Dans ses écrits les plus récents, Edward Said illustre les limites de ces
changements sensibles des perceptions de l'histoire national-socialiste par
le public arabe 1. Étant l'une des rares voix appelant ouvertement à une
reconnaissance de la Shoah en tant que crime particulier perpétré contre les
Juifs européens, Said a insisté à plusieurs reprises sur les comparaisons
symboliques établies entre la Shoah et les souffrances palestiniennes sous
occupation israélienne. À l'instar d'al-Missiri dont la reconnaissance de la
Shoah se fonde sur l'importance des crimes nazis pour illustrer ce qu'il
présente comme les menaces inhérentes à la pensée occidentale moderne,
Said fait allusion à la fonction de la Shoah comme moyen rhétorique dans
son argumentation. Le national-socialisme en général et la Shoah en parti-
culier servent de précédents historiques permettant de fonder des appels à
des interventions internationales, des réclamations d'indemnités ou des
demandes de procès internationaux comparables au procès de Nuremberg
pour les criminels de guerre allemands.
À cet égard, les changements analysés et la variété des interprétations
publiques du nazisme demeurent ambivalents.
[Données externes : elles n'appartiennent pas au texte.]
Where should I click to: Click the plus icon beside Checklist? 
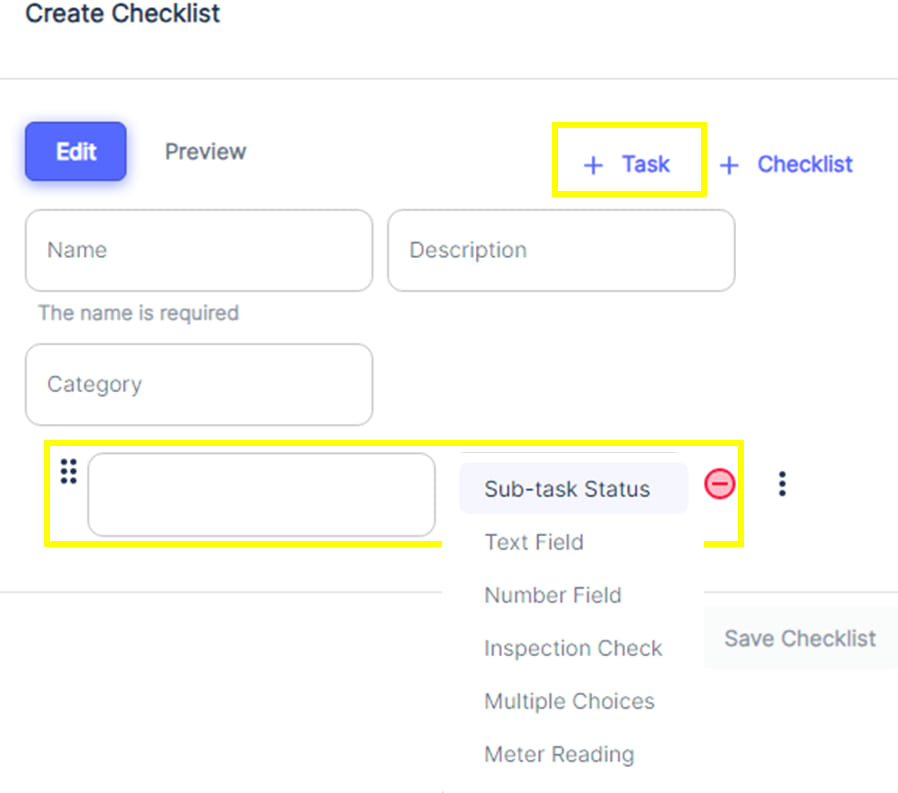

Parallèlement à une tendance
de plus en plus affirmée à reconnaître l'impact de la Shoah, ces interpréta-
tions tendent à être exploitées dans l'argumentaire anti-israélien. En tant que
source fondamentale de légitimation de la politique israélienne, la Shoah - et
l'affirmation d'une répétition de la Shoah dans les territoires palestiniens -
se retourne contre le récit israélien. Selon ces points de vue, les exigences
palestiniennes sont légitimes non pas malgré la Shoah mais à cause d'elle.